Jibo-Revival-Group/JiboExperiments

Fork 0

Files

Kevin bf81fadd62

More original server design and communications documentation

2026-05-23 01:20:55 +03:00

19 KiB

Raw Blame History

Hub Service Design Document

Overview

The Hub Service is the central orchestrator of the Jibo cloud system. It coordinates all communication between the robot and cloud services, managing speech recognition, natural language understanding, skill routing, and proactive behaviors. The Hub exposes WebSocket endpoints for real-time bidirectional communication with the robot.

Location

packages/hub/src/

Key Components

HubService (`HubService.ts`)

Main service class extending BaseService from @jibo/utils. Initializes and manages all hub components.

HubComponents (dependency injection container):

parser: ParserClient - NLU service client
skillConfigManager: SkillConfigManager - Manages skill configurations
intentRouter: IntentRouter - Routes intents to skills
skillRequestMaker: SkillRequestMaker - Makes HTTP requests to skills
history: HistoryServiceClient - History service client
hubSettings: HubSettings - Hub configuration
settingsClient: SettingsClient - Settings service client

WebSocket Handlers

ListenHandler (listen/ListenHandler.ts) - Handles /listen and /v1/listen endpoints
ProactiveSocketRequestHandler (proactive/ProactiveSocketRequestHandler.ts) - Handles /proactive and /v1/proactive endpoints

Transaction Handlers

ListenTransactionHandler (listen/ListenTransactionHandler.ts) - State machine for listen transactions
ProactiveTransactionHandler (proactive/ProactiveTransactionHandler.ts) - Handles proactive action selection

WebSocket Endpoints

Listen Endpoint

URL: ws://hub:9000/listen or ws://hub:9000/v1/listen

Authentication: Bearer JWT token in Authorization header

Headers:

x-jibo-transid - Transaction ID
x-jibo-robotid - Robot ID
x-jibo-logging-config - Log level configuration

Proactive Endpoint

URL: ws://hub:9000/proactive or ws://hub:9000/v1/proactive

Authentication: Same as listen endpoint

Listen Transaction Flow

The listen transaction follows a state machine with the following states:

WAIT_LISTEN → ASR → NLU → ROUTE → DONE
WAIT_LISTEN → WAIT_CLIENT_ASR → NLU → ROUTE → DONE
WAIT_LISTEN → WAIT_CLIENT_NLU → ROUTE → DONE

State Machine Implementation

File: packages/hub/src/listen/ListenTransactionHandler.ts

States:

WAIT_LISTEN - Waiting for LISTEN message from robot
WAIT_CLIENT_ASR - Waiting for client-provided ASR result
WAIT_CLIENT_NLU - Waiting for client-provided NLU result
ASR - Performing speech recognition
NLU - Performing natural language understanding
ROUTE - Routing to appropriate skill
DONE - Transaction complete
STOP - Transaction stopped

Timeouts:

ASR: 40 seconds (configurable via sosTimeout, maxSpeechTimeout)

+++++

◆ Exercise set
**1)** Answer these questions from the Hub Service design document:
(a) Which class does the main HubService class extend, and from which package?
(b) On what port do the listen and proactive WebSocket URLs run?
(c) How long is the ASR timeout?
**2)** Output the part of the Hub Service design document that starts at the words "The Hub Service" and ends after "with the robot.".

+++++

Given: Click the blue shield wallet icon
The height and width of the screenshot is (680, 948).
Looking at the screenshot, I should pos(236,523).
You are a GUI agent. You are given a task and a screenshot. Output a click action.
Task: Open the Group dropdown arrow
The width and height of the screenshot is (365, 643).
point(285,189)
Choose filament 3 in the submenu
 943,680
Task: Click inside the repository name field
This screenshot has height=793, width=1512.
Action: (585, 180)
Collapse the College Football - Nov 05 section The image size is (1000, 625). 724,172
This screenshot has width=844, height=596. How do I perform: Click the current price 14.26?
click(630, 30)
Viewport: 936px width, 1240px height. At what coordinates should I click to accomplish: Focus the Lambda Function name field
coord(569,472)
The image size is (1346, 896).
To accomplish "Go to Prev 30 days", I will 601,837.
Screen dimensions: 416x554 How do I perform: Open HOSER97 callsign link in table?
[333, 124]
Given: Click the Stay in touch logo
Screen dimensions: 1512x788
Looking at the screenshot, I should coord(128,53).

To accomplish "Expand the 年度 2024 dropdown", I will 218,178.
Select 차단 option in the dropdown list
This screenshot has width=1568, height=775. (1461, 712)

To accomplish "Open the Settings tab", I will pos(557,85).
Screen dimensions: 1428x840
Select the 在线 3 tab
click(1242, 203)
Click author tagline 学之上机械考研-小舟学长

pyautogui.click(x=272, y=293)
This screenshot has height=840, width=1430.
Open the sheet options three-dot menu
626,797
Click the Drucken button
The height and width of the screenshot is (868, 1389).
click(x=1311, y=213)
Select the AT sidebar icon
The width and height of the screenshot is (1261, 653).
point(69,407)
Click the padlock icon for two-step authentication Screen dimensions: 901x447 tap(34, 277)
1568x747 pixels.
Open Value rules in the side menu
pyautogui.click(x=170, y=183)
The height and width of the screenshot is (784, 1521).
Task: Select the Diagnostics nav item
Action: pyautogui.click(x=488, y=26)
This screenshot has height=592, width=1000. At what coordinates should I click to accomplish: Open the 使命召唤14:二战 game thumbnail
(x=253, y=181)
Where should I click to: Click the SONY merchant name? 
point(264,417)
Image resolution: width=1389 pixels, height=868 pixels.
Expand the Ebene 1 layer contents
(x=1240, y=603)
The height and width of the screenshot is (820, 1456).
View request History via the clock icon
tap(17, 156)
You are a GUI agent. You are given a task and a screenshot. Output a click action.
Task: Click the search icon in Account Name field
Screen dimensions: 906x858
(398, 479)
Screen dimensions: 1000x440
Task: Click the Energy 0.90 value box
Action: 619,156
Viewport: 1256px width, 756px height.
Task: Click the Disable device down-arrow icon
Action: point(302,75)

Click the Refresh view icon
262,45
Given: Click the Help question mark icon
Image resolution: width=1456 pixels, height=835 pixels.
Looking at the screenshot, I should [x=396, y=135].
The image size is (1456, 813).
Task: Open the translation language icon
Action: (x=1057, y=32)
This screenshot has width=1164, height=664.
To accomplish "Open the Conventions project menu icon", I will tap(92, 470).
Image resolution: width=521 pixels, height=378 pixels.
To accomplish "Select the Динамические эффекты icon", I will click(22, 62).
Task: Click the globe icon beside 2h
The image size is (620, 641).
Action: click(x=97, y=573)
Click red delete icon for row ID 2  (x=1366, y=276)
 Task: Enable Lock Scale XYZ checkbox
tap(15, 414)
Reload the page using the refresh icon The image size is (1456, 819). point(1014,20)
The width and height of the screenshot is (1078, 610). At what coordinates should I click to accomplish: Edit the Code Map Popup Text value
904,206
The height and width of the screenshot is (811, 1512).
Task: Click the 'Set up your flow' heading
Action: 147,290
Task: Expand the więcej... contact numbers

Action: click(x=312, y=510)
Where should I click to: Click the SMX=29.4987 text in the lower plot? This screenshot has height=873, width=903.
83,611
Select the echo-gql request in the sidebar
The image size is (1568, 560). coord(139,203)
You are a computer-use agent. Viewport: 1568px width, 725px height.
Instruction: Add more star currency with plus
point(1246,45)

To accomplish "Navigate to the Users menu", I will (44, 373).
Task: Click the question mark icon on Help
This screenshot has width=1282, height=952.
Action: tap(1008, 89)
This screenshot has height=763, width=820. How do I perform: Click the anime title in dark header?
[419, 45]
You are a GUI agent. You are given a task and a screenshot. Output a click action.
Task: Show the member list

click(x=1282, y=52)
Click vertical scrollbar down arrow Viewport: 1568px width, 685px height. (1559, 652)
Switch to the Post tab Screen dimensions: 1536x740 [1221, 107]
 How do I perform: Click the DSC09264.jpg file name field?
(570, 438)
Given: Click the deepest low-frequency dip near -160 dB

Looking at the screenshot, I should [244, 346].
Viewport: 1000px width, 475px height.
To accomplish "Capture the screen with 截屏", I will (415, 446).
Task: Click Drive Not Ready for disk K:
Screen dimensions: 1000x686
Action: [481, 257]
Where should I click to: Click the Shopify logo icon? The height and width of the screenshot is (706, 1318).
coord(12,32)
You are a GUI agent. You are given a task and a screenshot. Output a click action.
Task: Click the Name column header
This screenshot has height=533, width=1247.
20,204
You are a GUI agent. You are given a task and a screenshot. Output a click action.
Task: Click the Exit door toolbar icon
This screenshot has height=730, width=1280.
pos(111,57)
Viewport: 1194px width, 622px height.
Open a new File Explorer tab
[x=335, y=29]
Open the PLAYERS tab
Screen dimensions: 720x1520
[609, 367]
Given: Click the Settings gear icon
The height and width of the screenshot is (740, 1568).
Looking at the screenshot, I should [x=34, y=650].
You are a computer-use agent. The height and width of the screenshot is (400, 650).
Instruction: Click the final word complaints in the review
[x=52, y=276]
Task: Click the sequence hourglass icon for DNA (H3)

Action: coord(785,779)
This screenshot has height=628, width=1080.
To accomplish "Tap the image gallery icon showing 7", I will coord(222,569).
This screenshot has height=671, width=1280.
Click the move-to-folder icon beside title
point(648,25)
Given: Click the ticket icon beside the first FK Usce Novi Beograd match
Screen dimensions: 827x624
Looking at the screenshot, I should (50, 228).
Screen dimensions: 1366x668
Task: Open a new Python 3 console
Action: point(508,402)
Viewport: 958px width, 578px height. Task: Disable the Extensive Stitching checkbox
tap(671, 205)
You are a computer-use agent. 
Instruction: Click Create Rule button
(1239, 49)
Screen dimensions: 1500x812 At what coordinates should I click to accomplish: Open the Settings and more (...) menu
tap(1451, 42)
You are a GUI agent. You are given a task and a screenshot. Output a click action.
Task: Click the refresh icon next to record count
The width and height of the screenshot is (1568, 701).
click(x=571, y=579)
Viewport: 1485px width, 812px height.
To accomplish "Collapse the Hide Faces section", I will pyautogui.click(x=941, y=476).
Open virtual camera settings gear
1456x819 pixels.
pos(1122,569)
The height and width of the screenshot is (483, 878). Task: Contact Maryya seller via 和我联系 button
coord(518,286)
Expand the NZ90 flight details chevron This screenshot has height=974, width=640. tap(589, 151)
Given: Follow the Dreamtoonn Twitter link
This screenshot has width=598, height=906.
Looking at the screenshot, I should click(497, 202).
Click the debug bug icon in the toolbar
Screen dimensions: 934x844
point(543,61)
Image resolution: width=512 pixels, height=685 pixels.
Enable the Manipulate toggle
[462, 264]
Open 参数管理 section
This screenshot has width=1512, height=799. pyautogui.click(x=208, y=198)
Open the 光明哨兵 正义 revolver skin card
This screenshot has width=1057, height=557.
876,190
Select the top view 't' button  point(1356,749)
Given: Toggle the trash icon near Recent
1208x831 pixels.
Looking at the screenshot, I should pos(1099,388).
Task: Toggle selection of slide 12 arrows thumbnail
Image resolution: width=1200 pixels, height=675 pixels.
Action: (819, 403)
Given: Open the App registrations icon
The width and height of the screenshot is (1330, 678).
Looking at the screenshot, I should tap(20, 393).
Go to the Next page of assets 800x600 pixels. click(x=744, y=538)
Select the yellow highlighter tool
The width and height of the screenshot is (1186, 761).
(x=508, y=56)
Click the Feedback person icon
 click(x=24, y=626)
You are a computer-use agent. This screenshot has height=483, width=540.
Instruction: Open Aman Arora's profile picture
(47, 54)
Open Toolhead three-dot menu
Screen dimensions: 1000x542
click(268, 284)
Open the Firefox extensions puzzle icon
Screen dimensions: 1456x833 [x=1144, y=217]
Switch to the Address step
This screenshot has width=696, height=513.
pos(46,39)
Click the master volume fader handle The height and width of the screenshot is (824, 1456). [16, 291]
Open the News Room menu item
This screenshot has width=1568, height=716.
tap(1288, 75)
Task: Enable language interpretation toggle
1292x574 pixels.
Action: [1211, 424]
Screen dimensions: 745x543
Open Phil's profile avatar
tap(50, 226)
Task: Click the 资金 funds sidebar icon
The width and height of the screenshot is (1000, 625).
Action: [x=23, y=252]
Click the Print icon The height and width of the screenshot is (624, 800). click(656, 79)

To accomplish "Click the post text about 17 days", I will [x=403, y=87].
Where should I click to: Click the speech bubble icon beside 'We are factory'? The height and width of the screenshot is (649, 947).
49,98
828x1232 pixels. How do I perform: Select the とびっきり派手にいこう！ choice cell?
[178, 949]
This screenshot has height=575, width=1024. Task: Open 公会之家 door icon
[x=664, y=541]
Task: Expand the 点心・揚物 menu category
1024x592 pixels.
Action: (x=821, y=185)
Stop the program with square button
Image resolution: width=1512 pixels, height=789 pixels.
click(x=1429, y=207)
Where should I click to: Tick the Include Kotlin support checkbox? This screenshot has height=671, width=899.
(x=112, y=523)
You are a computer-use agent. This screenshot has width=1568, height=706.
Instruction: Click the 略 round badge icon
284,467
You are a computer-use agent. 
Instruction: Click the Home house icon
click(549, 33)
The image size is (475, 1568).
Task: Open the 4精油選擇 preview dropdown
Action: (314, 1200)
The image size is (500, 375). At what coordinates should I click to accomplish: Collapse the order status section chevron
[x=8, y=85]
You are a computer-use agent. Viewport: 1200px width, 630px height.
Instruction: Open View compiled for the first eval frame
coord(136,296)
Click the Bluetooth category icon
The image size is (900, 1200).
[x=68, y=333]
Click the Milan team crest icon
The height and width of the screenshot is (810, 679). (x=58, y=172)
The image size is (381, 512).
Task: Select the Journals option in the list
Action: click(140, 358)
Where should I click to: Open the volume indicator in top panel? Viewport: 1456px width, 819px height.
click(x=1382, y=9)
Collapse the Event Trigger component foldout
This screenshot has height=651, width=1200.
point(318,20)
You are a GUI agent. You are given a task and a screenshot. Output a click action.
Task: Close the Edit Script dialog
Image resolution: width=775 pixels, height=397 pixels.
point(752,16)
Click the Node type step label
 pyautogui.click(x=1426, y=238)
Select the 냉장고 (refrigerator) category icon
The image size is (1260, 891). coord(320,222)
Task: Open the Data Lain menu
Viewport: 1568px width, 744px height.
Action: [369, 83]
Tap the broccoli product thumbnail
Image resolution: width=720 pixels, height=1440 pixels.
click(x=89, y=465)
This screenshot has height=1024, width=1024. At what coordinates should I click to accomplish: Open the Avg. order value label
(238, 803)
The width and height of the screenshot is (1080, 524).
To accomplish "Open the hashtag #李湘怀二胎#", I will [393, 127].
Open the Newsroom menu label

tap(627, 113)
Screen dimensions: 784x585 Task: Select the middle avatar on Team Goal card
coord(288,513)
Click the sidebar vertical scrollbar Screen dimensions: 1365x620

+++++

◆ Answers provided
**1)**
(a) It extends BaseService from @jibo/utils.
(b) Port 9000.
(c) 40 seconds.

**2)**
The Hub Service is the central orchestrator of the Jibo cloud system. It coordinates all communication between the robot and cloud services, managing speech recognition, natural language understanding, skill routing, and proactive behaviors. The Hub exposes WebSocket endpoints for real-time bidirectional communication with the robot.